Lucarry||dark angel||

127 6 1
                                    

Szósty rok w Hogwarcie zapowiadał się naprawdę dobrze, mimo straty jedynego bielskiego mu członka rodziny optymistycznie podszedł do tej klasy. Pierwsze miesiące pomijając pewne incydenty z mrocznymi wizjami podczas snu, były idealne. Nie działo się absolutnie nic co mogło by go zaniepokoić. Jedyne czym przejmował się - wizją jaka nigdy nie powinna pojawić się w jego głowie.

Jakiś mężczyzna, nie wiedział kto to, twarz była rozmazana, szaty czarne i eleganckie a włosy długie i platynowe związane w niedbałego koka z tyłu głowy. Mężczyzna jakby czarny anioł próbował go przekonać do jakiejś zbereznej czynności.

Harry naprawdę zastanawiał sie o co chodzi. Wizje zaczęły mu się udzielać a zaraz po tym nagły brak wizji zsyłanych przez Voldemorta. Przez głowę nawet by mu nie przeszło, że te wciąż są kreacją czarodzieja, którego jest horkruksem.

                                                      ...

Noc jak każda inna ale ta wizja, ten sen jakby się zmienił. Mężczyzna nie był już w nie znanym miejscu, nie był już w ciemności. Tylko na wieży astronomicznej.
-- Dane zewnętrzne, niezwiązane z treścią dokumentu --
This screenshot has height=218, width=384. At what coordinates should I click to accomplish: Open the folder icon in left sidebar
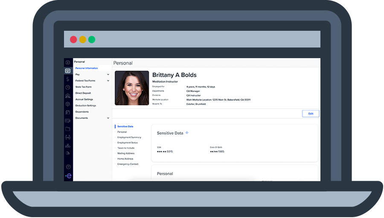[x=68, y=129]
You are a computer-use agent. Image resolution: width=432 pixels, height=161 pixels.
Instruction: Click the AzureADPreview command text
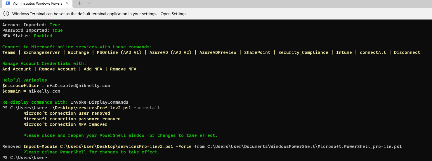[x=218, y=52]
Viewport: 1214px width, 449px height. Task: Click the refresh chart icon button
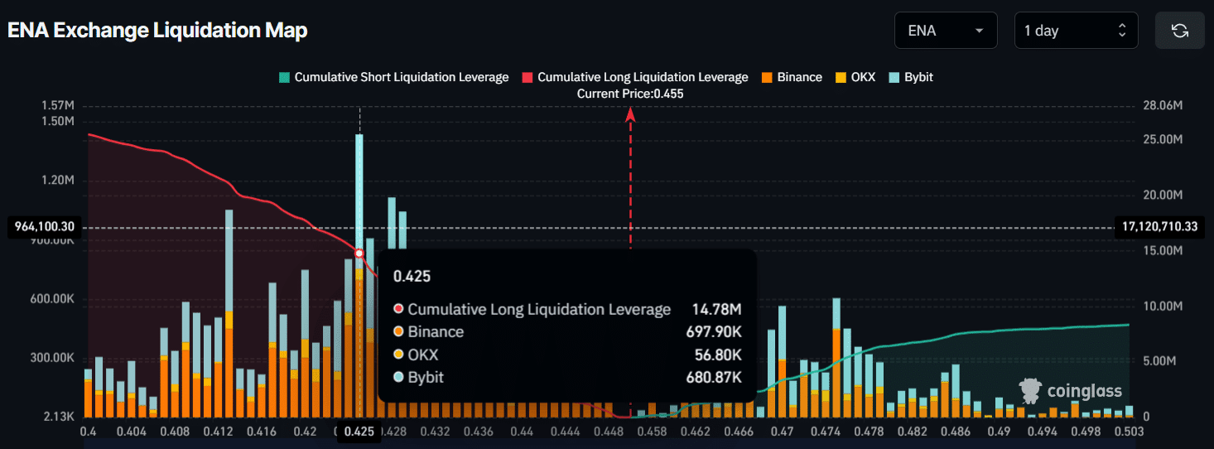[x=1180, y=31]
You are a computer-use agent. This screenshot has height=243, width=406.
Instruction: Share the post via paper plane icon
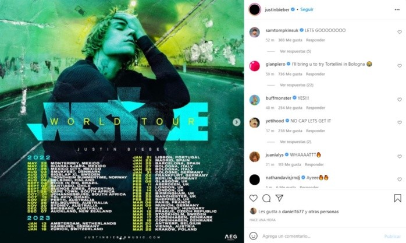click(x=279, y=198)
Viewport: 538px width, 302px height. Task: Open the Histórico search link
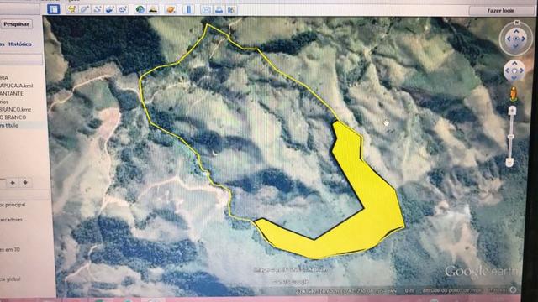pos(20,44)
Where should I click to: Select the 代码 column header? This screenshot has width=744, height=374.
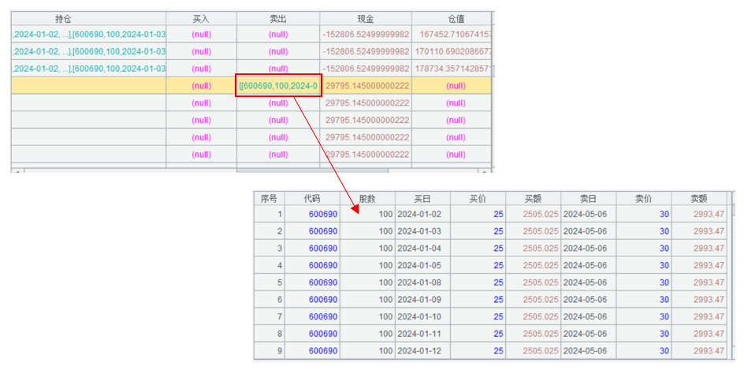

Mężczyzna czekał na wchodzącego na górę Harrego, wchodził po schodach a czarny anioł zbliżał się do niego. Było to nieco przerażające zważając na to, że gdy tylko Harry był najbliżej jego ciała jak tylko mógł, ten przybliżył swoją twarz w zagłębienie szyii wybrańca. - Harry czekam na ciebie - te słowa usłyszał, tak mu się przynajmniej wydawało. Dźwięk wydawany przez struny głosowe bez twarzy mężczyzny był jakby za ścianą.

Harry zaraz po tym wybudził się i szybko podniósł się do siadu. Co to miało być!? Jakiś człowiek, którego nawet nigdy na oczy twarzy nie widział śni mu się po nocach i w dodatku nawołuje go.
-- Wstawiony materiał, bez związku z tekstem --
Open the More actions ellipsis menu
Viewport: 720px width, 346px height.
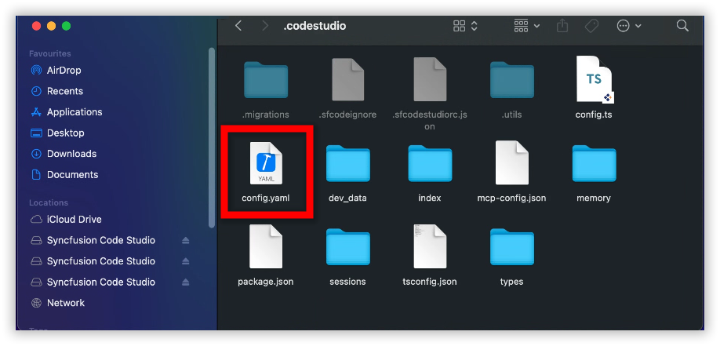(629, 26)
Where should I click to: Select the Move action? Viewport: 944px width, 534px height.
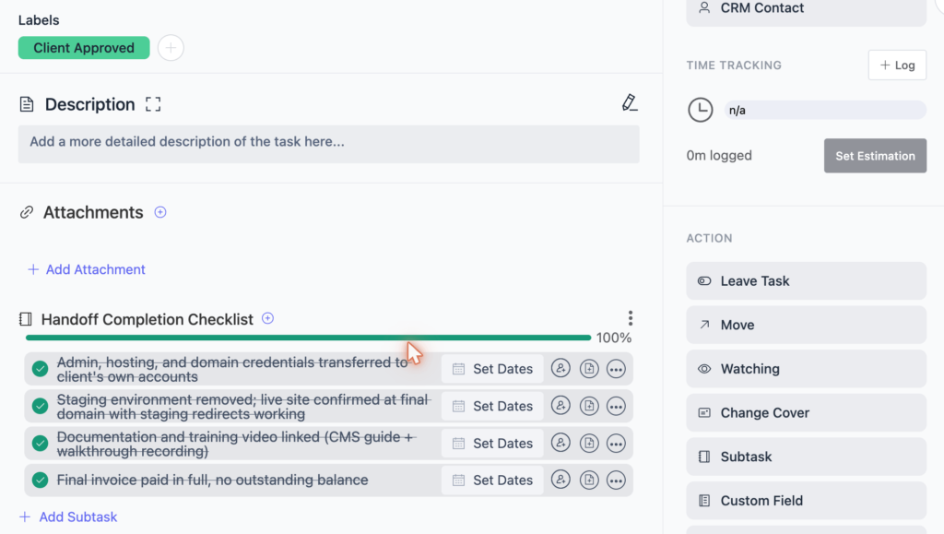click(x=806, y=325)
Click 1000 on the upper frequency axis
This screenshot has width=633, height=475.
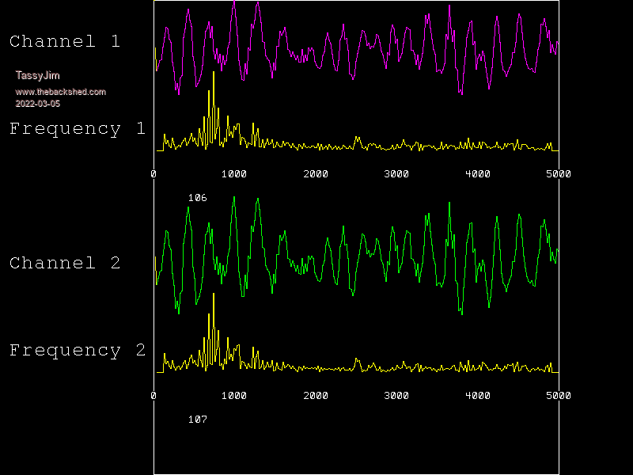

To głupie ale Harry naprawdę chciał tam pójść, pójść i zobaczyć tego kogoś na żywo. Chciał się dowiedzieć po co ten człowiek pojawia się w jego snach. A może to bohater chcący ochronić go przed tymi złymi zjawami Voldemorta? Naprawdę musiał się tego dowiedzieć.

Czym prędzej wywlekł się z łóżka, w swoje miejsce poukładał stos poduszek gdyby, któryś z przyjaciół obudził się i zechciał zobaczyć czy Harry śpi dalej we własnym łóżku. Zaciągnął jeszcze zasłony wokół łóżka i wciągnął na siebie pelerynę niewidkę.

Cicho by żaden z nauczycieli czy prefektów patrolujących korytarze nie usłyszał jego korków udał się w stronę wieży astronomicznej. Zatrzymał się jednak przy schodach prowadzących na sam czubek budynku. A może jednak lepiej się wycofać? Co jeśli to podstęp?

Jednak gryfońska ciekawość i odwaga zwyciężyła nad tchórzostwem. Powoli wciąż tak by nie było słychać wdrapał się na przedostatni schodek. Wyprostował się i otworzył szerzej oczy widząc tego mężczyznę. Był oparty o barierkę przy krawędziach wieży. Wciąż nie widział jego twarzy tylko jego ciało i włosy.

Harry wchodząc już na drewniany podest nadepnął na jedną ze starych skrzypiących desek ujawniając przy tym swoją obecność.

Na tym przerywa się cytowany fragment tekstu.